The Firefox OS will be a lot like other mobile operating systems – apps, social network integration, talking and texting, and all that good stuff. There a few key ways in which the Firefox OS will be distinct, and they’re related to Mozilla’s commitment to a free and open Web.
Apps will be available on the Firefox Marketplace, but they won’t be restricted to that marketplace. Mozilla is open to letting other Firefox app stores pop up, and if you just want to distribute your new Firefox app by yourself, you can do that, too. Mozilla is keeping the restrictions light to non-existent. Those new apps will be mostly in HTML5, which will be a big part of how things are done on the Firefox OS.
Maybe the most interesting feature of the nascent Firefox OS is its search feature. Entering a search term on your home screen won’t just find things that are already on your phone – it’ll bring up a bunch of one-time use apps related to that search keyword. In the video below, Jay Sullivan of Mozilla uses Skyfall as an example. Searching Skyfall brings up apps like Fandango, which you can use to immediately buy movie tickets. Think of it like this – the search is like a search engine, but instead of returning links to websites, it gives you contextual access to Firefox apps, regardless of whether or not you have installed them on your phone. You’re accessing apps like you would websites – only as you need them, and without having to store them permanently or download them.

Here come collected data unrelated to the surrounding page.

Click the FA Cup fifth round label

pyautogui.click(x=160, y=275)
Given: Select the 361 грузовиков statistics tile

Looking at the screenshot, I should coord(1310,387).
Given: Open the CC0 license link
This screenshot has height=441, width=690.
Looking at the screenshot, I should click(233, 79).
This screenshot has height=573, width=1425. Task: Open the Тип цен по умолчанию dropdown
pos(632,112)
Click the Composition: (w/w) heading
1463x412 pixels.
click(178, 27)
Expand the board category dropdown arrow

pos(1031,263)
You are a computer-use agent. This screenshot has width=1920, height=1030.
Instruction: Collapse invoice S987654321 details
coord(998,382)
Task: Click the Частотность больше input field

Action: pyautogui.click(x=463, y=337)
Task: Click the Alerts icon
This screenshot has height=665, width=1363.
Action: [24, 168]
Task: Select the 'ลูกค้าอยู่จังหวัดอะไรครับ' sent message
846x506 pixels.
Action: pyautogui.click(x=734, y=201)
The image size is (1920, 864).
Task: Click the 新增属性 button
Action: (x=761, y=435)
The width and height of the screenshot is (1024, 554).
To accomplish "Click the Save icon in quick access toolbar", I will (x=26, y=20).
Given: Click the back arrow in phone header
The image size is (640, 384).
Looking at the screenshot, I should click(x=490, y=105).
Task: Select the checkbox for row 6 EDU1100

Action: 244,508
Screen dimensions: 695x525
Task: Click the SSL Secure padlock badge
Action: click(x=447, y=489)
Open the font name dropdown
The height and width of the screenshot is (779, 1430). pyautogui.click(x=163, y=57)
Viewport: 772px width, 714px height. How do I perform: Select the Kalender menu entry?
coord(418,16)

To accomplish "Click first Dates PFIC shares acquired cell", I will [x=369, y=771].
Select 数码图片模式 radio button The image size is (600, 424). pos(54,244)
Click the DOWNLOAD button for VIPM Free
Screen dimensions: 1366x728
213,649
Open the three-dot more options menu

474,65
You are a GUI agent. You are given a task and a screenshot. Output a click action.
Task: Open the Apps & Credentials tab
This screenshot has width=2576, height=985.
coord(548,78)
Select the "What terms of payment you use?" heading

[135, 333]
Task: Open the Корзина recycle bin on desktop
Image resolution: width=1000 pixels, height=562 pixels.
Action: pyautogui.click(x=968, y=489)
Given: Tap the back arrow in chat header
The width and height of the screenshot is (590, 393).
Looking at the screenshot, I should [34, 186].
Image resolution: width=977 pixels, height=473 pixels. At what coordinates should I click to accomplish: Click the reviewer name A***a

TCL Alcatel, Huawei, LG, and ZTE are all signed on to create the first few Firefox OS devices, which means that at the start, these will probably be budget phones. That doesn’t mean they’ll be subpar – they’ll be using Qualcomm’s new Snapdragon chipsets, so they won’t be wanting for power. Mozilla has announced that when the first Firefox devices become available later this year, they’ll be sold in Brazil, Colombia, Hungary, Mexico, Montenegro, Poland, Serbia, Spain and Venezuela, with new markets to come in the future. Sprint is one of the initial telecom partners, so expect that to be where you’ll first see United States Firefox phones.